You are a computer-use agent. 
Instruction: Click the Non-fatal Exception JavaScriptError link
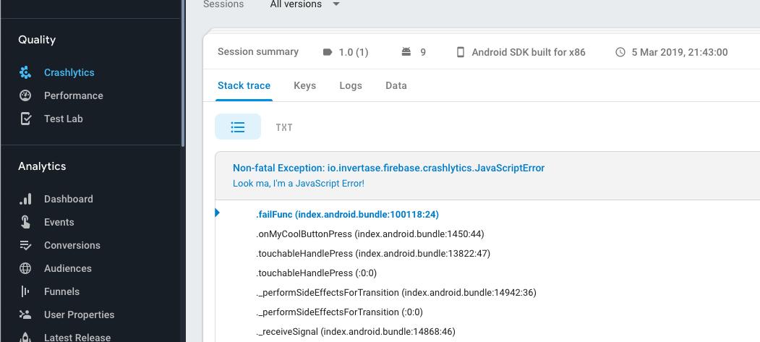point(389,168)
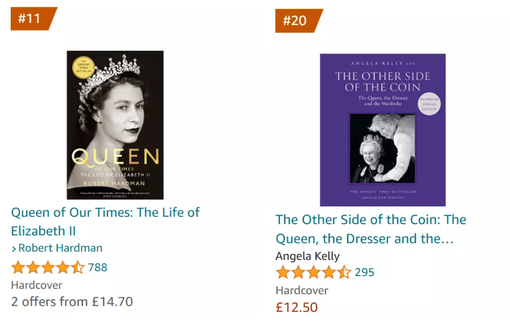Click Hardcover label under Robert Hardman

(x=36, y=285)
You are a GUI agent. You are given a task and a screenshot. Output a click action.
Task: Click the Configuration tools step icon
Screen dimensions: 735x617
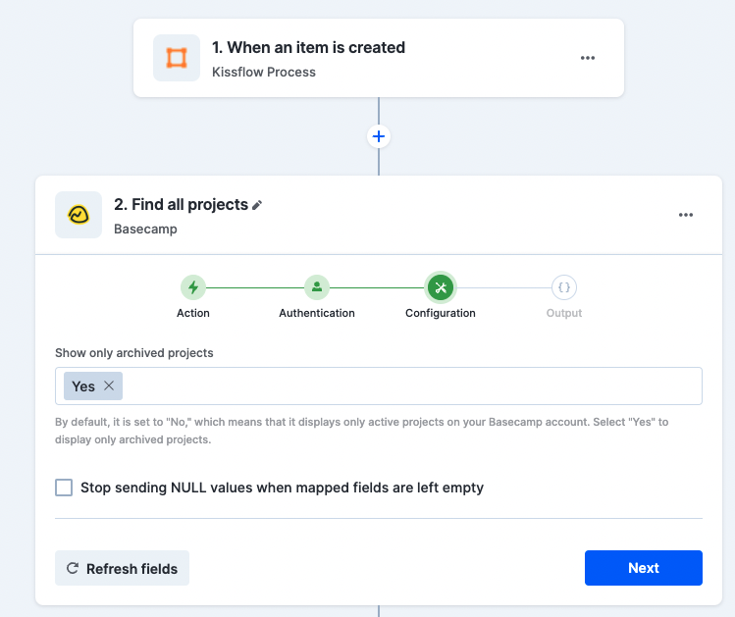(441, 287)
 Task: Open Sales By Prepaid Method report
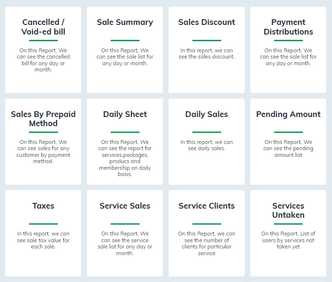(43, 141)
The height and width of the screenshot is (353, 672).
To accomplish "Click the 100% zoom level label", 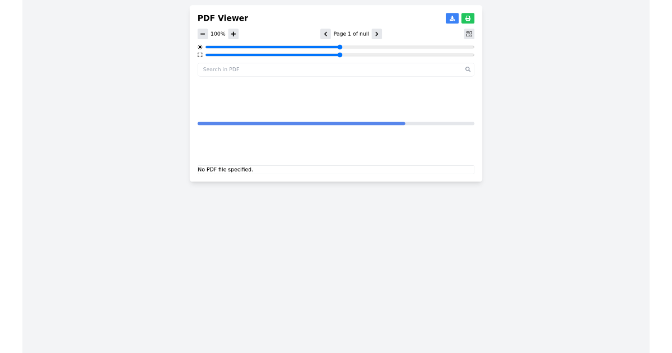I will (x=218, y=34).
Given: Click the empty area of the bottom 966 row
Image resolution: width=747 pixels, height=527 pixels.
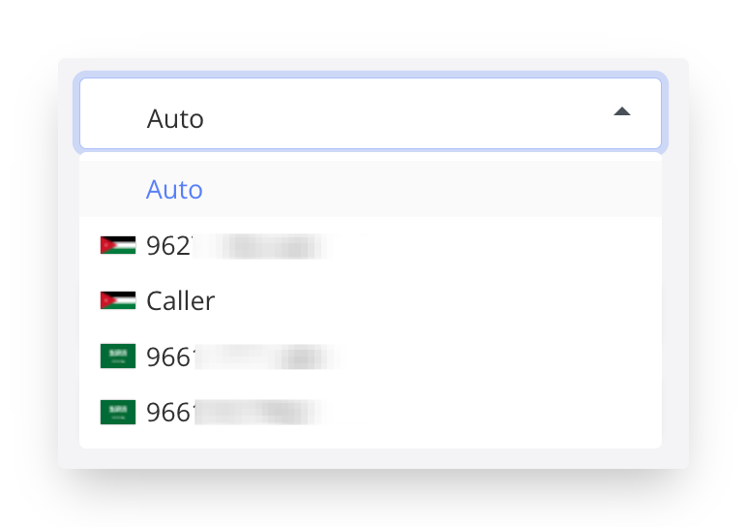Looking at the screenshot, I should (x=495, y=412).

_ _ _ _ _ _ _

Problem |
Copy each line above holding "agent".

Output of the task |
You are a computer-use agent. 
You are a GUI agent. You are given a task and a screenshot. Output a click action.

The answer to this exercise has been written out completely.